From - Sun May 18 10:38:17 1997
Path: world5.bellatlantic.net!out2.nntp.cais.net!news2.cais.com!news.intr.net!news.charm.net!news.clark.net!noos.hooked.net!www.nntp.primenet.com!nntp.primenet.com!feed1.news.erols.com!howland.erols.net!psinntp!pubxfer.news.psi.net!usenet
From: Grant Gainey <ggainey@widget.com>
Newsgroups: comp.lang.java.security
Subject: Re: Protecting Source Code
Date: Tue, 22 Apr 1997 07:47:16 -0500
Organization: The Widget Workshop, Inc. Cary, NC
Lines: 85
Message-ID: <335CB354.41C6@widget.com>
References: <msadamsE8z0Io.Gx8@netcom.com> <335B0176.10746485@best.com> <msadamsE90CG1.9J0@netcom.com>
NNTP-Posting-Host: 204.241.231.18
Mime-Version: 1.0
Content-Type: text/plain; charset=us-ascii
Content-Transfer-Encoding: 7bit
X-Mailer: Mozilla 3.0 (X11; U; AIX 1)


Michael Adams wrote:
> 
> I checked out the sources you listed, and came to the conclusion that
> until they get native code compilers, there is not much protection for
> source code.

Oh boy, here we go again.  Native executables don't provide "protection 
to source code".  If you're relying on being "protected" by having
your C/C++/Ada/what-have-you compiled to native, then you've already
lost your shirt.

Someone else already pointed out C. Cifuentes' "dcc" work; here's the
URL again for anyone who missed it:

 http://www.it.uq.edu.au/groups/csm/dcc.html

You migt also check out 

 http://wwwis.cs.utwente.nl:8080/~faase/Ha/decompile.html

for another good overview of decompiling techniques.

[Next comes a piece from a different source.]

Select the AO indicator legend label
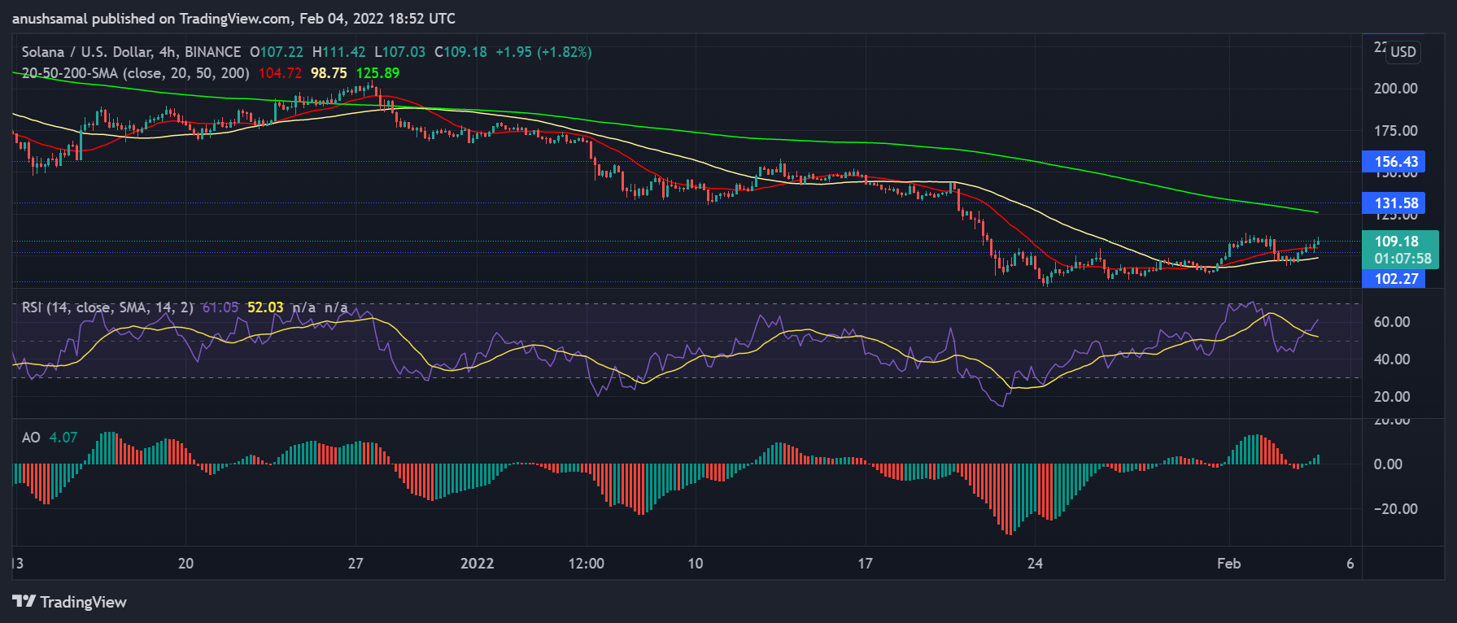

If you can't get to uq.edu.au, here's a quick excerpt from that
page.  The "dcc" app takes the following from an i386 based system:

         55 8B EC 83 EC 04 56 57 1E B8 94 00 50 9A 
   0E 00 3C 17 59 59 16 8D 46 FC 50 1E B8 B1 00 50 
   9A 07 00 F0 17 83 C4 08 BE 01 00 EB 3B 1E B8 B4
   00 50 9A 0E 00 3C 17 59 59 16 8D 46 FE 50 1E B8
   C3 00 50 9A 07 00 F0 17 83 C4 08 FF 76 FE 9A 7C
   00 3B 16 59 8B F8 57 FF 76 FE 1E B8 C6 00 50 9A
   0E 00 3C 17 83 C4 08 46 3B 76 FC 7E C0 33 C0 50
   9A 0A 00 49 16 59 5F 5E 8B E5 5D CB 55 8B EC 56
   8B 76 06 83 FE 02 7E 1E 8B C6 48 50 0E E8 EC FF
   59 50 8B C6 05 FE FF 50 0E E8 E0 FF 59 8B D0 58
   03 C2 EB 07 EB 05 B8 01 00 EB 00 5E 5D CB 
      
and produces this:

#include <stdio.h>                                            
                                                              
int main()                                                    
{ int i, numtimes, number;                                    
  unsigned value, fib();                                      
                                                              
   printf("Input number of iterations: ");                    
   scanf ("%d", &numtimes);                                   
   for (i = 1; i <= numtimes; i++)                            
   {                                                          
      printf ("Input number: ");                              
      scanf ("%d", &number);                                  
      value = fib(number);                                    
      printf("fibonacci(%d) = %u\n", number, value);          
   }                                                          
   exit(0);                                                   
}                                                             
                                                              
unsigned fib(x)                 /* compute fibonacci number recursively
*/
int x;                                                        
{                                                             
   if (x > 2)                                                 
      return (fib(x - 1) + fib(x - 2));                       
   else                                                       
      return (1);                                             
}                                                             

Boy oh boy, I'm sure glad this wasn't Java bytecode - we might have been
able to figure out what the program was doing!

In a project of any significant size, an obfuscator and compiling
optimized will provide just as much "protection" as native code does
now.  Decompiling the code and making any productive use out of it
will cost more than just buying the thing.

Grant
(who isn't sure why this "only native code can save us!" idea bugs me as
 much as it does.  So it goes.)
___________________________________________________________________________
Grant Gainey                                            
ggainey@widget.com
The Widget Workshop         http://www.widget.com/           
(919)677-1942
  "In theory, there is no difference between theory and practice.  
   In practice, there is no relationship between theory and practice."